If the Nightingale hospitals – which were mostly mothballed after the spring – open again, there will be no new staff, but those now in hospitals will be spread even more thinly. Mike Adams, the Royal College of Nursing’s England director, told Sky News the expectation of a big rise in capacity through the Nightingale hospitals was misplaced. “If we are having to cancel leave to staff these areas, the obvious question is: where will the staff come from to open the Nightingales?” he said.
“I am sure there will be moves to open some beds, there are some beds open in different Nightingale hospitals in different areas of the country. I have real concerns that the expectation that this mass rollout in capacity can happen is misplaced because there aren’t the staff to do it.”

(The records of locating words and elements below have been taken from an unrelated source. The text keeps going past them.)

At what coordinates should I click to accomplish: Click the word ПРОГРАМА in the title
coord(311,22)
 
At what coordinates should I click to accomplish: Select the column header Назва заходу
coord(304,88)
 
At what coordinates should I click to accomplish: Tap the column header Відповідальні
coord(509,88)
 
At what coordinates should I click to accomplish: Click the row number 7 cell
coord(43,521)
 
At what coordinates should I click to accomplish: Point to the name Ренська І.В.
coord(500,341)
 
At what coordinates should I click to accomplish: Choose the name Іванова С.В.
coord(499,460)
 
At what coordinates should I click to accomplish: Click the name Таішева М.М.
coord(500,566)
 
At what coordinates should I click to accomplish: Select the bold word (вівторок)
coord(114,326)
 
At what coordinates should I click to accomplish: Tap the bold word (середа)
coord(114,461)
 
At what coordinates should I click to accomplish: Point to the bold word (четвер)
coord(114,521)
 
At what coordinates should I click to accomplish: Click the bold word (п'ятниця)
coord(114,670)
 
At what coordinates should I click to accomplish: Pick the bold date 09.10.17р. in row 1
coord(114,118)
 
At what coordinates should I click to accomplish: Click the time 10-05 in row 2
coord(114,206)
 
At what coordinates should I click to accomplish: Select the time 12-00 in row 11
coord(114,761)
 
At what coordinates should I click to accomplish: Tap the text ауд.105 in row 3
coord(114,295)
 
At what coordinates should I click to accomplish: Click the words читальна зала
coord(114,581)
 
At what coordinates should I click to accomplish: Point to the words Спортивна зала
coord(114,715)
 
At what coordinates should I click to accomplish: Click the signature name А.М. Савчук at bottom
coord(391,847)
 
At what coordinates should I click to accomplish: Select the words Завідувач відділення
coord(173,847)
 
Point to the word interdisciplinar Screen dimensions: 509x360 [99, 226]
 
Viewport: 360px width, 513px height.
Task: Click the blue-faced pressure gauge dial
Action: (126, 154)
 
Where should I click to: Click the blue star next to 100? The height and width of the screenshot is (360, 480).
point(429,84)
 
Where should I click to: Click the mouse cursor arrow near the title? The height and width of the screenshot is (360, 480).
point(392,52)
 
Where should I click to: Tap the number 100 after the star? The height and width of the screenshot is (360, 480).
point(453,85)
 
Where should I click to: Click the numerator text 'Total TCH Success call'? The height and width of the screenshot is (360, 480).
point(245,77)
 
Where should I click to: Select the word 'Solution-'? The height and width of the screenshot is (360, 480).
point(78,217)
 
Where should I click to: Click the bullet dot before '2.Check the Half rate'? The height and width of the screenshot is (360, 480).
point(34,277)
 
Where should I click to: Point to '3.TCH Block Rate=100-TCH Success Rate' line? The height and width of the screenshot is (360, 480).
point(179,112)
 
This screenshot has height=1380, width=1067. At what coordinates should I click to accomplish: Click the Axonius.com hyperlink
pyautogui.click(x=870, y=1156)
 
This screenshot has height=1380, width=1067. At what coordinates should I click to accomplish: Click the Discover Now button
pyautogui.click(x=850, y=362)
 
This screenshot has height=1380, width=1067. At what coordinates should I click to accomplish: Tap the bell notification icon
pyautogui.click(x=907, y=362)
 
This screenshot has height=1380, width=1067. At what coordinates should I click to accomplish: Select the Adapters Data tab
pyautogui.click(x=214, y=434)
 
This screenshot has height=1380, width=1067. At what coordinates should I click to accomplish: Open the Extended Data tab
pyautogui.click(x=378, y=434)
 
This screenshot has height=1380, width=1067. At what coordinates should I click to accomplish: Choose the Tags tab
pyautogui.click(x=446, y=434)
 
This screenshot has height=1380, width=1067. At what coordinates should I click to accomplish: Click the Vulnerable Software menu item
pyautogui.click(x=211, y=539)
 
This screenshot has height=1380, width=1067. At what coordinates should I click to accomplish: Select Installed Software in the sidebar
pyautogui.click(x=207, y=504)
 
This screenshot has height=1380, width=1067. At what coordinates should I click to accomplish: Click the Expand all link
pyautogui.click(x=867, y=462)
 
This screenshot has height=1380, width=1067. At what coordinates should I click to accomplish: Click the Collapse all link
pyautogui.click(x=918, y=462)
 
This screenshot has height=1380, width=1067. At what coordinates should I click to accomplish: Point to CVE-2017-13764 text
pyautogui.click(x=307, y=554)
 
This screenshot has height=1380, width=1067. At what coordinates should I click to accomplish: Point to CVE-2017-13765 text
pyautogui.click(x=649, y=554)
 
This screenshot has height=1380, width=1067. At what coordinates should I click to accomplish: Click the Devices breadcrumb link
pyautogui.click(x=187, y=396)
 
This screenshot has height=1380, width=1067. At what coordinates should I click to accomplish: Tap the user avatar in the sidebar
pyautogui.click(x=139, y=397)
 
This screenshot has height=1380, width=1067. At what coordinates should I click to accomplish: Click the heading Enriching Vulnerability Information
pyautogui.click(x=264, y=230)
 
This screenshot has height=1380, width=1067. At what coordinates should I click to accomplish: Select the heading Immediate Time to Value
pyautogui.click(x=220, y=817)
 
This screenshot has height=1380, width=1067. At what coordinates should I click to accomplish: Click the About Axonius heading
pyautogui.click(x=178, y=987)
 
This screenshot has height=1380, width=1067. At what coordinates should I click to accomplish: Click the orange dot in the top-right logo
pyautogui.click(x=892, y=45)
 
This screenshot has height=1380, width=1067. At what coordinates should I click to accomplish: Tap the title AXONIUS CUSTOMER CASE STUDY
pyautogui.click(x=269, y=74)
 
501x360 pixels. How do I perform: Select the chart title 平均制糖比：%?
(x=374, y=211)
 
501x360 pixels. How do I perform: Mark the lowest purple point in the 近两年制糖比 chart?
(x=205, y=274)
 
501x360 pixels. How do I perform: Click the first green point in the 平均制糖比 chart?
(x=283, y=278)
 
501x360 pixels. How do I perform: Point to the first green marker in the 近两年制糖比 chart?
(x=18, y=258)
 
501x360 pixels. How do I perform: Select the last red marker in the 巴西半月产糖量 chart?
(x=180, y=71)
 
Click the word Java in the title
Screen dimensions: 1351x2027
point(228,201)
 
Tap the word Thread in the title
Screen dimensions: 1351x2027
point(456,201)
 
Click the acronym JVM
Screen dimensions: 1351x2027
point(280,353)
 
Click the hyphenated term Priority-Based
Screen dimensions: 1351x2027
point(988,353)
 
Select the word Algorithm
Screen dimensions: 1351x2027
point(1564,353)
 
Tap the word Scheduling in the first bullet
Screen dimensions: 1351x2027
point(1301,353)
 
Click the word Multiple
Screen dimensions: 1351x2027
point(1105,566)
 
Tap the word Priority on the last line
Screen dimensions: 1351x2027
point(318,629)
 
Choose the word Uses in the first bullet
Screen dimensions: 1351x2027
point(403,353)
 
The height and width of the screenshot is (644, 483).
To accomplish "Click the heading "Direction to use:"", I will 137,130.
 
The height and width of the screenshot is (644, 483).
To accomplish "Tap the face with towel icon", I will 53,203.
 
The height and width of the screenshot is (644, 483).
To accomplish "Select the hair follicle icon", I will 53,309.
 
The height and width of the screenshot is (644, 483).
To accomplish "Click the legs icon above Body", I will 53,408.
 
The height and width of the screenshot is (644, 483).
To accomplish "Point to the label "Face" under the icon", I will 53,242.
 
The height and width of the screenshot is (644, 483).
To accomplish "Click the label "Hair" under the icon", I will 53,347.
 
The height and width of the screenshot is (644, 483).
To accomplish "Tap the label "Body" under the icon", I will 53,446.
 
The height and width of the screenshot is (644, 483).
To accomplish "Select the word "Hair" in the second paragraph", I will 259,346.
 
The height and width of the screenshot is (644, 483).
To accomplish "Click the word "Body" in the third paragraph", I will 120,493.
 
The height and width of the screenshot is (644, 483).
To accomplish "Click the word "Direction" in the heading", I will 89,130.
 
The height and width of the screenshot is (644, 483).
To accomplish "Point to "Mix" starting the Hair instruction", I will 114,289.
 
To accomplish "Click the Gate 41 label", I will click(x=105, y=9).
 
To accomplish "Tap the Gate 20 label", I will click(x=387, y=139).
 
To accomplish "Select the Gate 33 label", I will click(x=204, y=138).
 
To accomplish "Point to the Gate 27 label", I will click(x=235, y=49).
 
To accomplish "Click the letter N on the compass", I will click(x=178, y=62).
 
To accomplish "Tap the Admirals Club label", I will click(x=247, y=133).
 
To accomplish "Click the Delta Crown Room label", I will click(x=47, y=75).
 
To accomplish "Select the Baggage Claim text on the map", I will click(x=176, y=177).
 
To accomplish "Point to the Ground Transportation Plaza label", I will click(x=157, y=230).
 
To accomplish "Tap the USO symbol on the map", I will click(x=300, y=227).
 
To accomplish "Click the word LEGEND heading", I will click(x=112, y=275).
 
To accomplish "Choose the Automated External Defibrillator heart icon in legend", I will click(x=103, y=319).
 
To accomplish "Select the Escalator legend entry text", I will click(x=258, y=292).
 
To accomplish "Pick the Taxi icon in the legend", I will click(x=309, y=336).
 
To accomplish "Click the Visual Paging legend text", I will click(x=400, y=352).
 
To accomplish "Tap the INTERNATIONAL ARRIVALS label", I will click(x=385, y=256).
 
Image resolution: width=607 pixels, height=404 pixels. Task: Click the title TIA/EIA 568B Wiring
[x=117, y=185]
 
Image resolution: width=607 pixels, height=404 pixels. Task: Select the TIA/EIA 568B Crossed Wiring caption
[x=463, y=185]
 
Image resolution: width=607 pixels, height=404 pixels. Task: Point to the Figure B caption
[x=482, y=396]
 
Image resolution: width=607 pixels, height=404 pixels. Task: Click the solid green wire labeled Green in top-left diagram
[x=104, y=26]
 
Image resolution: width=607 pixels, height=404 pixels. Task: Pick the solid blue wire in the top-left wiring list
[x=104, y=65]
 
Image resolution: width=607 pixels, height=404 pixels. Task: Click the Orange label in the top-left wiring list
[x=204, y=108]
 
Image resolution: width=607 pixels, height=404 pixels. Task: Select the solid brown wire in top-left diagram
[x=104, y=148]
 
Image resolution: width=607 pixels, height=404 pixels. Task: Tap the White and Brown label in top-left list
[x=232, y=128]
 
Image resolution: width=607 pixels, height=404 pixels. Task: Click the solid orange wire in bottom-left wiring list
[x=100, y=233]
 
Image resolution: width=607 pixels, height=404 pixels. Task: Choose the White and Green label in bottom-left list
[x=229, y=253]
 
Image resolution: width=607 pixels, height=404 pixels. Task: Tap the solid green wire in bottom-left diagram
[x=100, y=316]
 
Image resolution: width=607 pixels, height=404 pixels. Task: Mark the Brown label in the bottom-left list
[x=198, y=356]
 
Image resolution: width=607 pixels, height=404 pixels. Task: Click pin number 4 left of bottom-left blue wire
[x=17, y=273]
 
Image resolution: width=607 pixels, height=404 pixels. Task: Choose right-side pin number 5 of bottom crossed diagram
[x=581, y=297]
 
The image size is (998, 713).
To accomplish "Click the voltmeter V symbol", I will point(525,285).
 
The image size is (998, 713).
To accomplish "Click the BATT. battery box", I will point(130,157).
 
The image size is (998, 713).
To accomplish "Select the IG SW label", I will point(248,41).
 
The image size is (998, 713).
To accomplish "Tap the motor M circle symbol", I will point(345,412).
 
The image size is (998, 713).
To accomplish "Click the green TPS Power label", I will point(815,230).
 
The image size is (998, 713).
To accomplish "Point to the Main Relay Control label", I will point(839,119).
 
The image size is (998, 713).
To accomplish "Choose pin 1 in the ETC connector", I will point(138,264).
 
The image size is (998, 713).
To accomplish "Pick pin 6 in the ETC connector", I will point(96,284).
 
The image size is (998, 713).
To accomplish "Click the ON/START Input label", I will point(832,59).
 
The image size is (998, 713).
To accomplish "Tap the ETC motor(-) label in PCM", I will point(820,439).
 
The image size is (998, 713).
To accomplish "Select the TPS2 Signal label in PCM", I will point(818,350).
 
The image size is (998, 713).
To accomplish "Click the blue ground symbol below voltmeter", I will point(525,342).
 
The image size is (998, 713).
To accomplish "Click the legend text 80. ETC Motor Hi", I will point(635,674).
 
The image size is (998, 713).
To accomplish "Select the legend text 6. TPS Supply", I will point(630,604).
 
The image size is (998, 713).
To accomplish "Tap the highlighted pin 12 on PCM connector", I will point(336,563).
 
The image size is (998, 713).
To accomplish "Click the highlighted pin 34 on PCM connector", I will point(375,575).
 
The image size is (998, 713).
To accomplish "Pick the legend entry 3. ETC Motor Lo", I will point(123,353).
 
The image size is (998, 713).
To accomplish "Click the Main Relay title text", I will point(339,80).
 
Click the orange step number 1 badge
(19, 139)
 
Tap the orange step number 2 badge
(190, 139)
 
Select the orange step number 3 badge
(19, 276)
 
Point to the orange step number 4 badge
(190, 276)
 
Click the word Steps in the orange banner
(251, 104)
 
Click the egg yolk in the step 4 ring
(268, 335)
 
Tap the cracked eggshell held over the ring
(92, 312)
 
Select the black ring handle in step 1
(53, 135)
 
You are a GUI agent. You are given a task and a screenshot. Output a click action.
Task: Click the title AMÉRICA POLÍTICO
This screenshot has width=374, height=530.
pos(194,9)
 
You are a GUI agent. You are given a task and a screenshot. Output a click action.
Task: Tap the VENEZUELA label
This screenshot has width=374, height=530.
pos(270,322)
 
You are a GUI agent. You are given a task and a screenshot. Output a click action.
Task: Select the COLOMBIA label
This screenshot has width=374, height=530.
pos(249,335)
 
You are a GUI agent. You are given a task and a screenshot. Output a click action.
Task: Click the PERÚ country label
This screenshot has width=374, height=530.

Many NHS staff are distressed by false claims on social media that hospitals are empty. Dave Carr, an intensive care charge nurse at St Thomas’ in London, who feels he can speak as a representative for the union, Unite, is one of many desperate for the public to know what is going on inside their hospitals at a time when misinformation about the virus is rife.
“The public needs to be aware of what’s happening.This is worse than the first wave, we have more patients than we had in the first wave and these patients are as sick as they were in the first wave. Obviously, we’ve got additional treatments that we can use, but patients are still dying, and they will die,” he said.
Carr added that while more lives were being saved at St Thomas’, those patients have to be hospitalised for longer, leading to more pressure on hospitals, “because we can actually fix more patients than we could the first time round”. He warned that St Thomas’ was now treating patients from other hospitals in the area which were near “collapse”.